There is also a larger concern that the MoH’s recommendation for a CL under section 92 raises: Why was it made only for certain anti-cancer drugs? What about other patented drugs? The recommendation for the three drugs was stated to have been prompted by the exorbitant pricing of these drugs as a monthly dose of each of them cost more than Rs. 1 lac. But are only these drugs unaffordable? Can a CL be issued under section 92 on the basis of unaffordable pricing alone? Or if the reason was the sizeable number of patients who require these drugs in addition to them being unaffordable or something else, aren’t there other drugs that fall within that category? Or is it that the lobbying pressure from the stakeholder companies has a role to play in this?
DIPP’s decision awaited
One can only hope that DIPP will take the Dasatinib CL decision at the earliest and query the MoH further, if need be. And that it will take a final decision based solely on the basis of the merit of the case and uninfluenced by any extraneous factors.

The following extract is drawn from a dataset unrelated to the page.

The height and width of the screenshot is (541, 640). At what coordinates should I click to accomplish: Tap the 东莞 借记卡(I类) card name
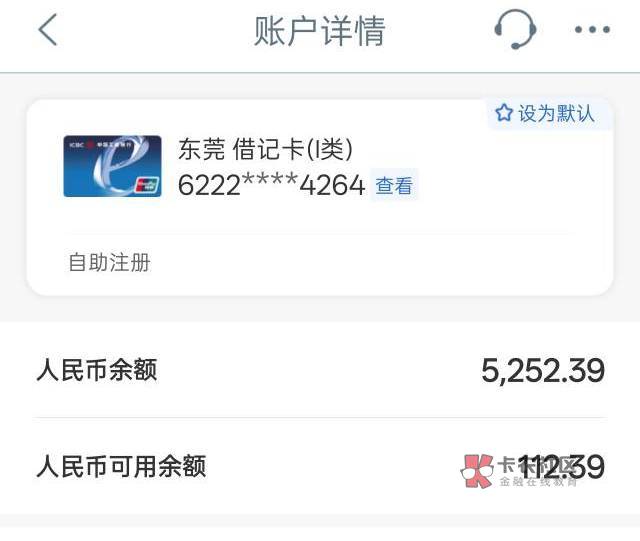(x=265, y=149)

Curious case of Ixabepilone
Apart from Dasatinib, as mentioned before, CL recommendation was made by MoH for two other anti-cancer drugs, Trastuzumab and Ixabepilone, as well. The recommendation for Trastuzumab was not pursued further because the patent for it was allowed to be lapsed by Roche. But the case for Ixabepilone was dropped because it was found to be unsafe by MoH as seemingly first mentioned in a news report dated September 11, 2013 and later by Commerce Minister Nirmala Sitharaman in her written reply in Lok Sabha dated December 19, 2014 (In Europe also, a negative opinion was given on the drug by the Committee for Medicinal Products for Human Use, consequent to which BMS had withdrawn its application for marketing authorization in 2009). However, on August 2, 2013, the New Drug Advisory Committee (NDAC) (Oncology and Hematology) had recommended continuation of marketing of Ixabepilone. Nevertheless, if safety concerns were concluded to exist, was the regulatory approval granted for this drug revoked? Or did BMS withdraw the drug from the Indian market? If not, and this patented drug continues to be sold in the market, then why has the CL recommendation for it not been taken forward?